There was no doubt that the military action undertaken by NATO had been successful in bringing peace to the region. Despite the fact that there was no apparent basis at the time for military action, there was no international objection to the force used (other than by the states to whom the military action was targeted against). It was apparently accepted that the action undertaken by NATO was lawful.  From this, one can deduct that there must have been a valid theoretical underlying to the force taken.

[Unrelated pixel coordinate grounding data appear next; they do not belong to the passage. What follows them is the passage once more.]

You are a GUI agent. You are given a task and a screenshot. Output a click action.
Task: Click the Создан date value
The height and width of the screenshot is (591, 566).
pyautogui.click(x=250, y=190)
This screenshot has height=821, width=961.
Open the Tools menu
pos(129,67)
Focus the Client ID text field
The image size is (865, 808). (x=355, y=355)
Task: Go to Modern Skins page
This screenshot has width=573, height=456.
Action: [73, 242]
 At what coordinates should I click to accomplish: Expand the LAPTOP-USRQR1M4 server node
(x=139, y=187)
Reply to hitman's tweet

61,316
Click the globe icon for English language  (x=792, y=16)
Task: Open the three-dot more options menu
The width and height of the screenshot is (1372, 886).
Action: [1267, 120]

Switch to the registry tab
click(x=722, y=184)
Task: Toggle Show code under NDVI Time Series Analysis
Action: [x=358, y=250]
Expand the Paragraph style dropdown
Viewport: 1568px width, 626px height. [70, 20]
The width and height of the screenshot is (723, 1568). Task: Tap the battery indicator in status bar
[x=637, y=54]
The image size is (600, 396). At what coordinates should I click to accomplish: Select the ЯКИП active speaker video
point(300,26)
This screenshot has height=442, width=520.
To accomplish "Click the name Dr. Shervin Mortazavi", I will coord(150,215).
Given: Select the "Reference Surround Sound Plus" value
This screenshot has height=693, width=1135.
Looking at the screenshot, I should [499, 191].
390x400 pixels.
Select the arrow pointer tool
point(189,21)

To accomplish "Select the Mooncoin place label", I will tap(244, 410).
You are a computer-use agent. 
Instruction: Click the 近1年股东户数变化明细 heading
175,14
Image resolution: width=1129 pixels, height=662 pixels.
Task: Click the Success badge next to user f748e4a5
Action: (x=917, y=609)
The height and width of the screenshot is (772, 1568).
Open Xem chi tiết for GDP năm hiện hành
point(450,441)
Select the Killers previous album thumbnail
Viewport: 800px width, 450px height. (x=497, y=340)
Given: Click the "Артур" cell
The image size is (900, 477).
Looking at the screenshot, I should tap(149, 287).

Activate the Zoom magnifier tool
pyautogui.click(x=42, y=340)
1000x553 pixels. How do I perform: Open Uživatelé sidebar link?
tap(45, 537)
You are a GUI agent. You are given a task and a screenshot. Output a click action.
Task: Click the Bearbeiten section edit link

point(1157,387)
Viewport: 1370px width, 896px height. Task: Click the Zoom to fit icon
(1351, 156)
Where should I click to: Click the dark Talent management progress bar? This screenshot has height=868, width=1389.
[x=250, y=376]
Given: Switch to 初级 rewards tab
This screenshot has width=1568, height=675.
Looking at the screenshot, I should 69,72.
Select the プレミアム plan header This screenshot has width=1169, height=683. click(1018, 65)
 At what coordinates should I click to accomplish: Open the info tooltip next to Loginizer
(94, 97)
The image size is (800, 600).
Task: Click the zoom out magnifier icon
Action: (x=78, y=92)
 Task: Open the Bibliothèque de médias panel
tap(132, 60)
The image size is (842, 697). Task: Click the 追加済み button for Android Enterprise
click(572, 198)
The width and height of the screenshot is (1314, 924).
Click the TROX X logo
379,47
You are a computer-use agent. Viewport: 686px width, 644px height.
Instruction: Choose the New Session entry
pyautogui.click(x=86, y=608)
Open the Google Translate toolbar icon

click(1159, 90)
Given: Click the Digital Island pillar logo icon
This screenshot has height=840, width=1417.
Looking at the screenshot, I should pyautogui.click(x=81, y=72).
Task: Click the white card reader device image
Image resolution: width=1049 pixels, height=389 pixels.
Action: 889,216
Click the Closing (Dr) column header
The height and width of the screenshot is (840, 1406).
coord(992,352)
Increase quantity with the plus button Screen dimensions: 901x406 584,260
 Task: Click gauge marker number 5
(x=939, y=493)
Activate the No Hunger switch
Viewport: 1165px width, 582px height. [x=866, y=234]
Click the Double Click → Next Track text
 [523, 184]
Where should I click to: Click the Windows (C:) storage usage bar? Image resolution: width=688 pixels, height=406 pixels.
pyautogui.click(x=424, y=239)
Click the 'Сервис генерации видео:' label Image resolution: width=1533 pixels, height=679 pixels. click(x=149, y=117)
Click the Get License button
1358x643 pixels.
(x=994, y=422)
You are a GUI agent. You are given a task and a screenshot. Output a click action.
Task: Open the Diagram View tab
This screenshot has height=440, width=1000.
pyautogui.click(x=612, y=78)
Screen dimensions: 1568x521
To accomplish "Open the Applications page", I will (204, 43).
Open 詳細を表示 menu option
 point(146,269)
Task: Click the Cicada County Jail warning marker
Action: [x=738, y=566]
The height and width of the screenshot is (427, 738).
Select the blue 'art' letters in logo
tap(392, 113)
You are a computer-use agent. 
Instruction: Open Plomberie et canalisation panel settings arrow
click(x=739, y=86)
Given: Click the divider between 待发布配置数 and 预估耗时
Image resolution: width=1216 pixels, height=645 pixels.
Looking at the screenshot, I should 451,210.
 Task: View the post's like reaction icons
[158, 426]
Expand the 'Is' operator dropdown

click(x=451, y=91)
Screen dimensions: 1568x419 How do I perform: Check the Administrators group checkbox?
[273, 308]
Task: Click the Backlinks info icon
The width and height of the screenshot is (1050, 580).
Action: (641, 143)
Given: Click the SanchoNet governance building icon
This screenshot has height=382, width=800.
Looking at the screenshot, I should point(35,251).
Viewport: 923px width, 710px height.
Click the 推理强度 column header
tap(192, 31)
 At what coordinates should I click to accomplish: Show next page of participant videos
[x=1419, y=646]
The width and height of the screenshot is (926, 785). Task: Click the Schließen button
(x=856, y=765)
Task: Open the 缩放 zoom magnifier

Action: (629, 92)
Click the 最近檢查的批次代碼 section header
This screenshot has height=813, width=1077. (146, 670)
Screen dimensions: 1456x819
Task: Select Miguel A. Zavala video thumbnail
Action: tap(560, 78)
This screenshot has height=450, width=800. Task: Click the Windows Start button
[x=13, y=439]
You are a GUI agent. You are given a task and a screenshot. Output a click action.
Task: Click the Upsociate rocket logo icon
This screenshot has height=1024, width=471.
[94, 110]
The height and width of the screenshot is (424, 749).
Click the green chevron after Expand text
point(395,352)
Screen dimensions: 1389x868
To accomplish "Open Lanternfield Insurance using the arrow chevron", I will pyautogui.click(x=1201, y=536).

It was clear that the action was not authorised under the Security Council resolutions, for while the resolutions were relied on in justifying the military action undertaken, it was always accepted that the resolutions did not authorise military force and indeed did not attempt to do so because of the veto that would be exercised by Russia. There was no question that the Serb forces had carried out an armed attack against NATO countries or anyone in the region of NATO countries and so the doctrines of self-defence or collective self-defence could not be relied on. The only remaining doctrine that could have possibly justified the military force undertaken by NATO forces was therefore that of humanitarian intervention. Indeed, the situation in Kosovo appears to be the one that elevated the doctrine of humanitarian intervention from what was seen to be a less than credible basis of justification of use of force to one that was apparently widely accepted. 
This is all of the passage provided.